Health data breaches: Why size doesn't matter
Big breaches make for big news: Anthem, Heartland Payment Systems, Sony, Target, to name just a few. The causes of these big breaches are numerous: big data and information integration provide a larger attack surface, and criminals are becoming more adept at acquiring and exploiting personal information.
Security professionals, from CISOs and breach response managers to cyber-insurance carriers need to keep in mind that size is not the only factor that determines the potential impact and cost of a data breach. New threat actors and new agendas are changing the risk climate and complicating the tasks of breach prevention and response. For instance, the most recent Sony breach was perpetrated by a nation state solely to disrupt a company that was not aligned with the nation’s point of view, a motive that “surprised” the FBI, the agency’s Cyber Division Section Chief John Riggi said in his keynote address at the recent HCCA 2015 Compliance Institute in Orlando.
The new cybercriminals
A decade ago, data breaches rarely made national headlines, and the most common causes tended to be a lost laptop, insider theft, or small-time criminals stealing records with the intent to commit financial fraud. Now breaches make headlines almost weekly, and the stories show a whole new cast of threat actors turning to cyber-attacks to achieve more complex ends.
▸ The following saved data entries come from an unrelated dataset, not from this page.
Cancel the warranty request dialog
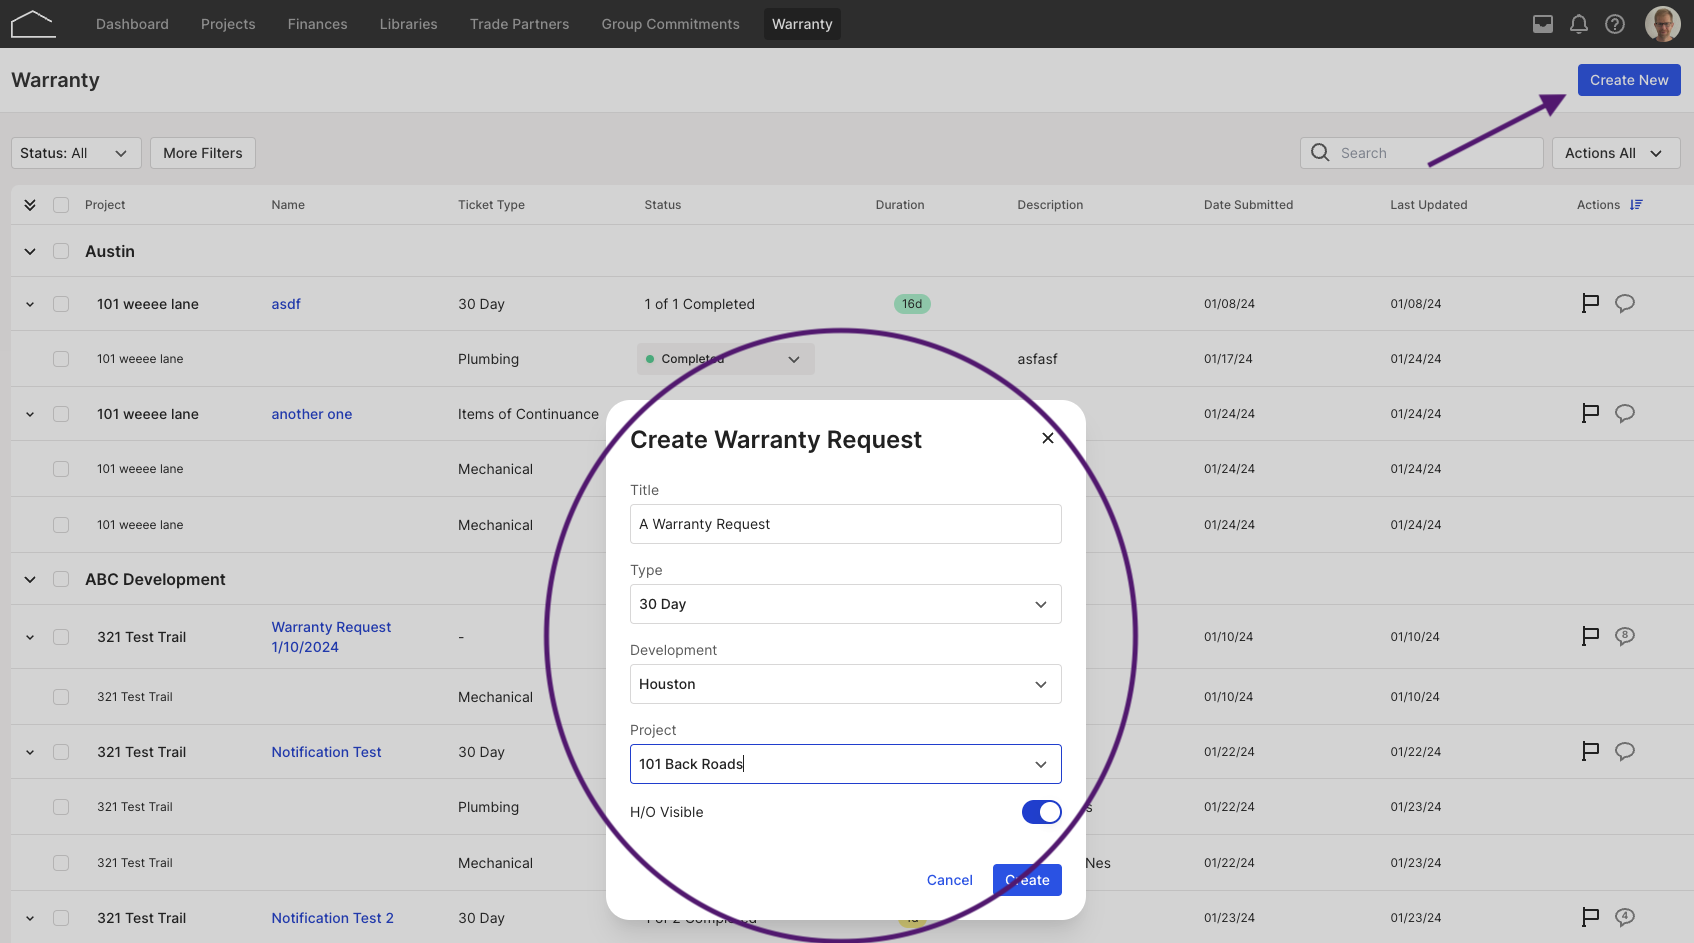 click(x=949, y=880)
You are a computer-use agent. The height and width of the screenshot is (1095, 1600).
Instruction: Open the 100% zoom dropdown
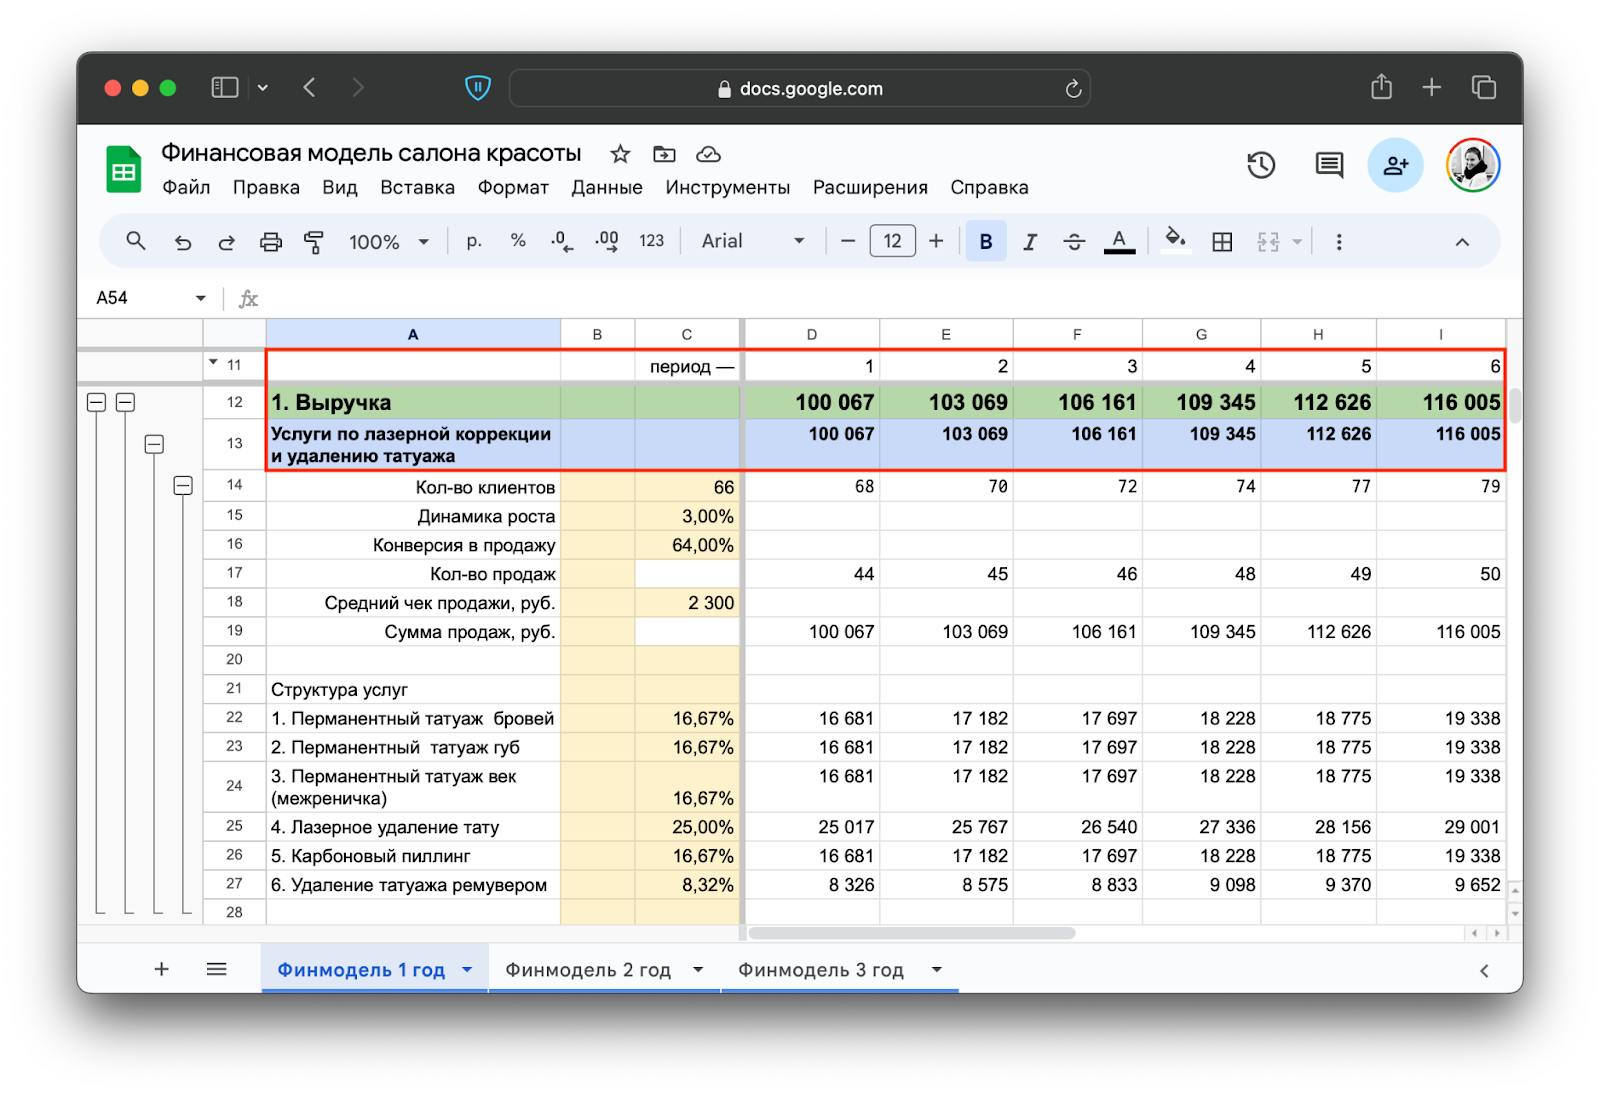[x=388, y=242]
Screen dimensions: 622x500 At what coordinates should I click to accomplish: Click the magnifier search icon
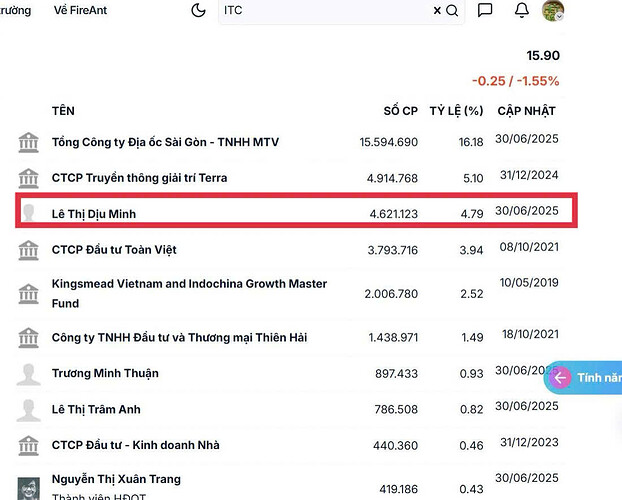[452, 11]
With the recent Anthem breach, for example, there was speculation that organized cyber-criminals may hold medical records for ransom, demanding payment for not releasing the information online or to other criminal groups. Criminals realize the value of these medical records. According to the FBI, credit cards will sell for between 50 cents and $1 each, but health information data, including name, DOB, policy numbers, etc., will sell for $60 to $70 for each data record. This creates an extraordinary financial opportunity for organized crime and adverse nation states.
A breach is a breach, no matter how small. In healthcare breaches, where lives can literally be at stake, no provider of any size can afford to ignore a threat of compromise to patient medical records. Small to mid-sized data breaches have just as much risk and potential exposure as their bigger counterparts.
Sizing up the risks
As the risks from data breach have evolved, responses need to evolve as well. For years, the wisdom has been that the biggest breach risks are identity theft from compromised personal information, lost business due to customer defection, and possible regulatory fines if the organization is found to be out of compliance. If the breach was large enough to meet regulatory requirements, the proper response was to report it, provide credit monitoring for the affected customers, and mount a good PR effort.
Today’s breaches present more complex risks. For example, no longer content with credit monitoring, breach victims are now bringing lawsuits and winning. A group of Sony ex-employees have brought seven federal class-action lawsuits and two state court claims blaming the breach of their personal information on negligence. Last year, the West Virginia Supreme Court ruled that health care breach victims have standing to sue, and the first class-action suit related to the Anthem breach began preparations within hours after the breach was announced, quickly followed by several more. Settlements in even individual medical identity theft cases could run to millions of dollars, enough to put a mid-size provider out of business.
Damage to business relationships is also not a factor of breach or company size. Middle-market organizations can have data breach risk exposure that is just as high as Fortune 500 companies, when it comes to the value of their data assets and their potential for becoming targets of cyber-criminals. Regional insurer Premera Blue Cross is facing five class-action suits over a May 2014 breach resulting from a cyber-attack. An 18-bed county hospital in Illinois made news in December when hackers threatening to make 12,000-plus patient records public unless the hospital paid a ransom.
Coming out fighting
This year marks the beginning of a new era in data breach risk. Corporate employee negligence and for-profit hacking is giving way to offshore organized crime and state-sponsored cyber-terrorism. Cyber-criminals are transitioning from targeting retailers and others where credit and financial information is available to higher value targets such as healthcare and other industries with vulnerable customers and high-value intellectual property. Those responsible for privacy and security, from the board and executive level to insurers, need to be better informed and prepared, thinking beyond size to the multi-faceted risks to their organizations, customers, and careers entailed by data breaches.
When risks were primarily a function of breach size, the largest organizations—those holding the most data, and, presumably, those with the biggest response budgets and cyber-insurance policies—tended to be the most likely targets. With new threat actors and agendas, mid-size organizations are becoming targets because of the valuable information they hold. And mid-sized organizations may not have the security resources or insurance coverage of a Target or Sony. Risk assessments and preparation are key to mitigating the impact of future breaches, both for the businesses themselves and for their cyber-insurance providers. As Mark Twain said, “It’s not the size of the dog in the fight, it’s the size of the fight in the dog.”
In the new breach landscape, every information stakeholder must be ready to come out fighting.
Rick Kam is president and co-founder of ID Experts.